Transfer Learning¶

Modern deep learning works with very deep neural networks, and very very large training sets that take a lot of computation to train. A common training set is ImageNet, 14M hand-annotated images tagged with more than 20k categories.

For all these investments, we get general purpose computer vision systems.

We can leverage this generic training for specific applications, by removing the last few layers and replacing it with your own sequence of dense layers, and train just this head.

Transfer Learning in Keras¶

In Keras, we have a number of pre-trained networks available in tf.keras.applications, all of them pre-trained on ImageNet:

DenseNet (2016) - interleave convolutional/maxpooling layers with novel densenet layers: sequences of convolutional layers where each new layer takes ALL preceding layer outputs in the block as input. Comes in versions 121, 169, 201, number counts total # of (non-pooling) layers.
EfficientNet (2019) - Scales up depth (#layers), width (#features) and resolution (size of image) simultaneously. Baseline B0 has 7 blocks of mobile inverted bottleneck convolutional layers, and B1 throguh B7 scale this design up. An updated V2 architecture was published 2021.
Inception (2014) - Inception was created 2014, developed by Google, and has gone through 2 additional updates. The core idea is of using an inception module, in which stacks of convolutional layers run in parallel and are combined at the end.
ResNet (2015) - Introduce skipping connections: data is put through stacks of convolutional layers and taken directly to a combining convolutional layer, repeatedly. Available with 101 or 152 total # layers.
Inception-ResNet (2016) - This architecture combines the skipping connections for ResNet with the inception modules.
MobileNet (2017, 2018) - Introduces depth-wise separable convolutional layers to get deep networks small and fast enough to use on mobile phone platforms. v2 in 2018 introduces ResNet-style skipping layers, but is careful to skip between bottlenecks.
NASNet (2017) - Uses a controller neural network to pick what operations to do in what order.
VGG (2015) - Short stacks of convolutional layers are interleaved with pooling layers, for a total of 16 or 19 convolutional layers. These short stacks simulate larger convolutional kernels but use fewer parameters.
Xception (2017) - Stacks of depth-wise separable layers (as in MobileNet), with some ResNet-style skipping layers.

Transfer Learning in Keras¶

All these pre-trained networks have the same usage pattern.
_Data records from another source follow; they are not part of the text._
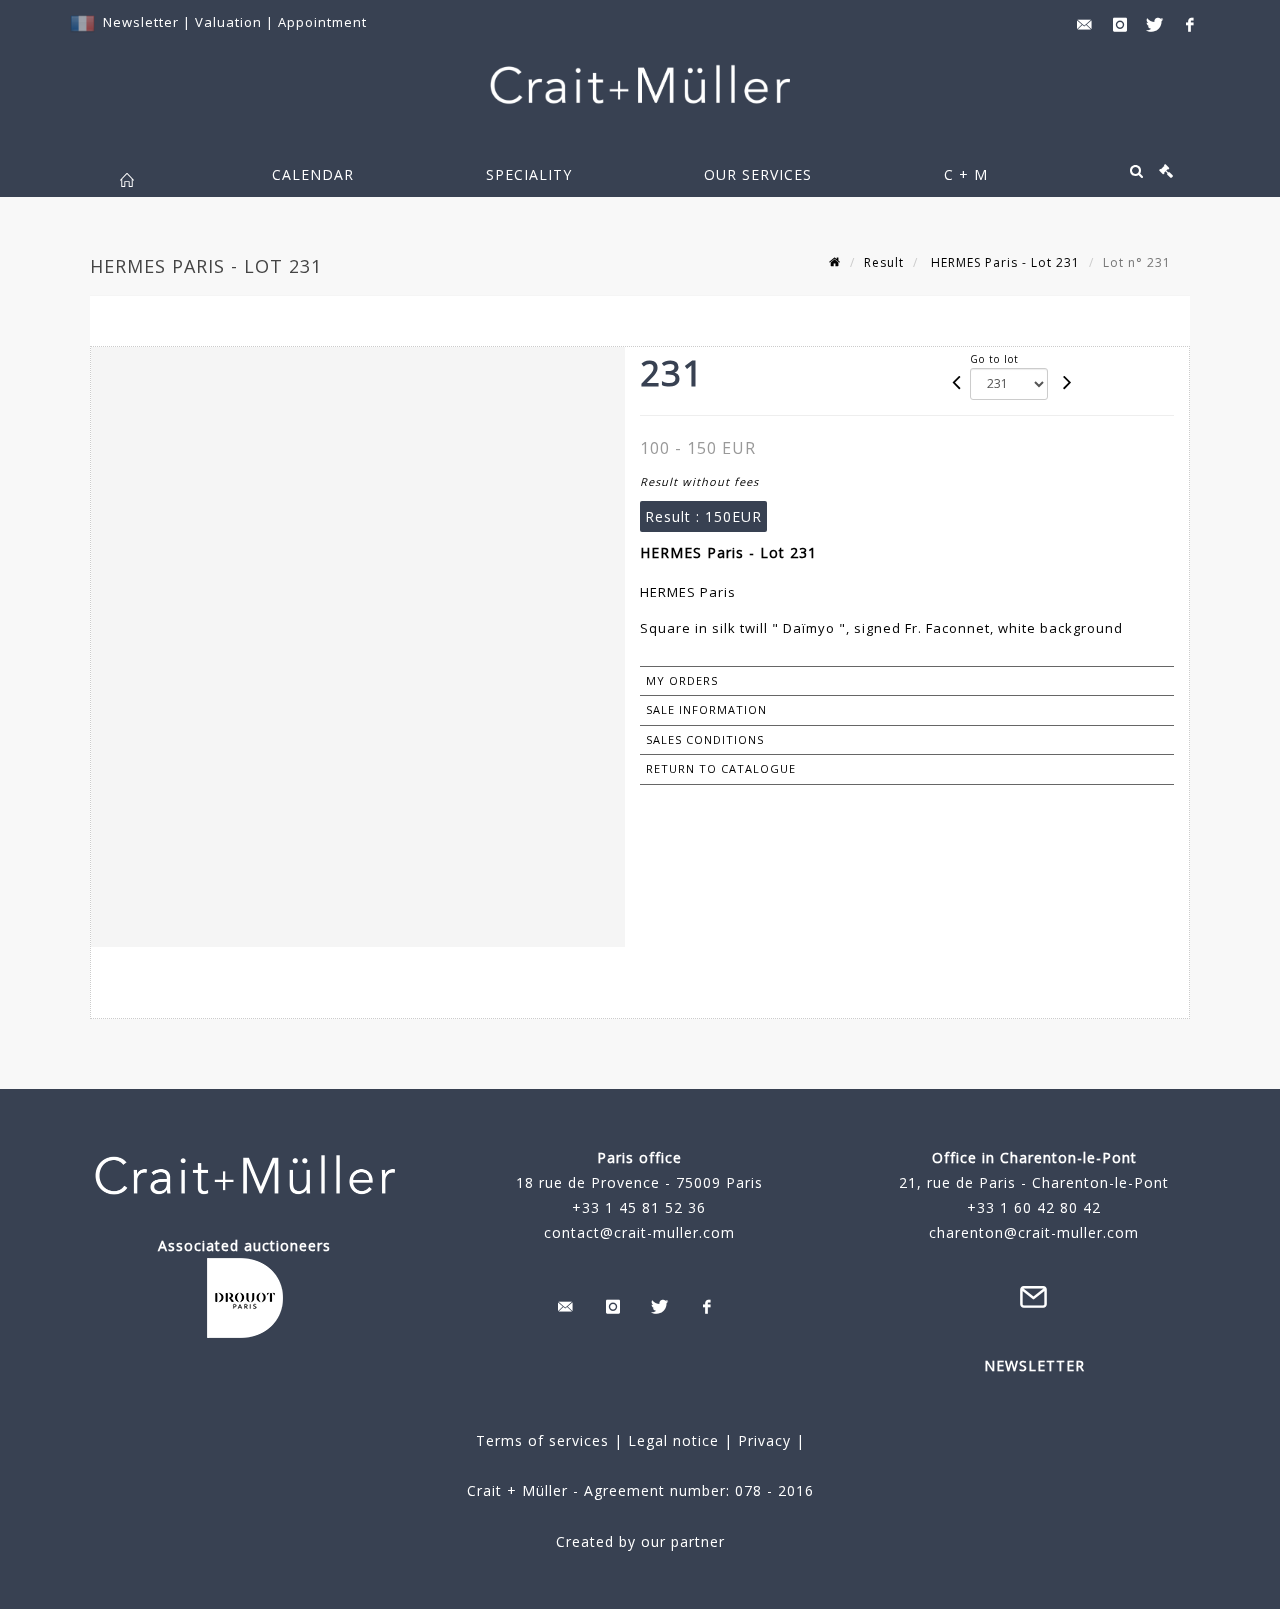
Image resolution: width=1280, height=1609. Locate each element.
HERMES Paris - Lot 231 (1003, 262)
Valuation (228, 22)
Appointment (322, 22)
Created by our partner (640, 1541)
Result (884, 262)
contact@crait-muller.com (639, 1232)
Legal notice (673, 1440)
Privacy (762, 1440)
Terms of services (542, 1440)
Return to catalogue (721, 768)
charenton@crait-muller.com (1034, 1232)
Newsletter (141, 22)
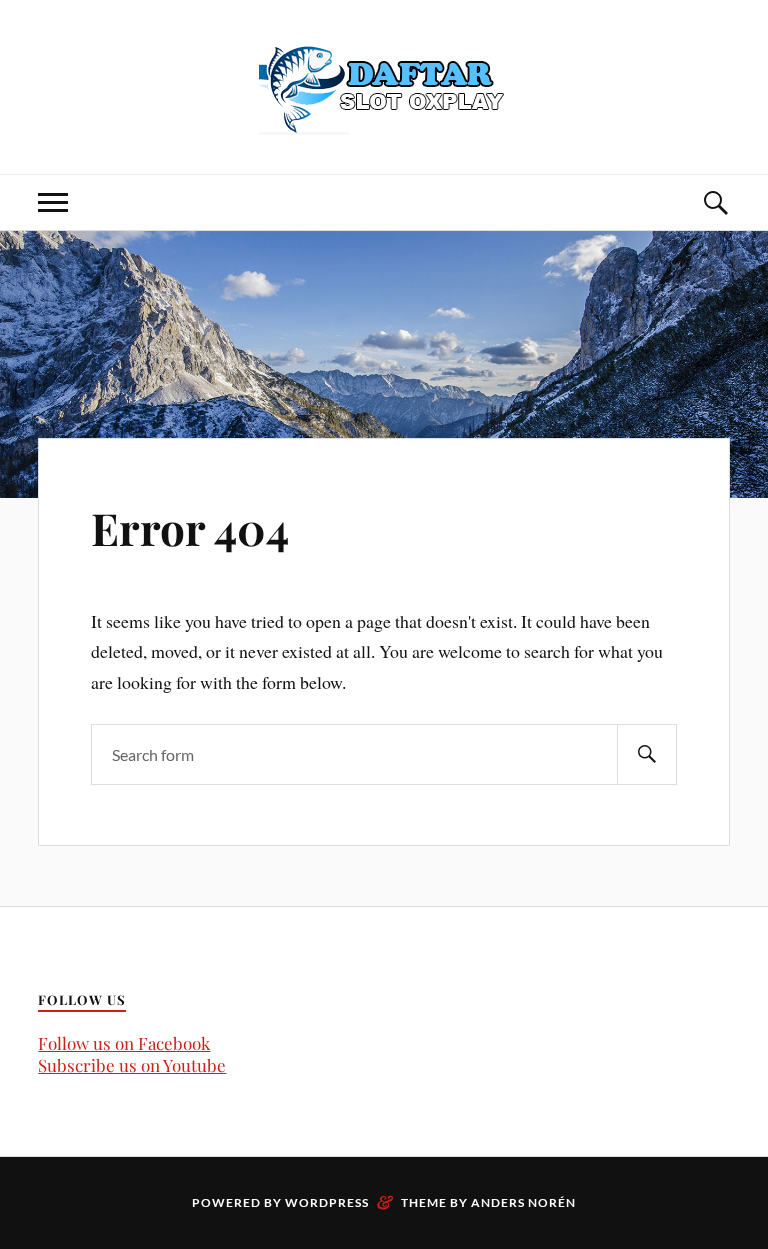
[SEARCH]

I will show here how to use VGG-16:

from tensorflow import keras
from tensorflow.keras import layers
from tensorflow.keras.applications import vgg16

base_model = vgg16.VGG16(
    include_top=False,  # put in my own classifier layers
    weights='imagenet', # use pre-trained weights
    pooling='avg',      # flatten with global average pooling
    input_shape=[*IMAGE_SIZE, 3] # use our input images
)
base_model.trainable = True
with strategy.scope():
    inputs = keras.Input(shape=[*IMAGE_SIZE, 3])
    x = vgg16.preprocess_input(inputs)
    x = base_model(x, training=False)
    outputs = layers.Dense(len(CLASSES), activation="softmax")(x)
    model = keras.Model(inputs=inputs, outputs=outputs)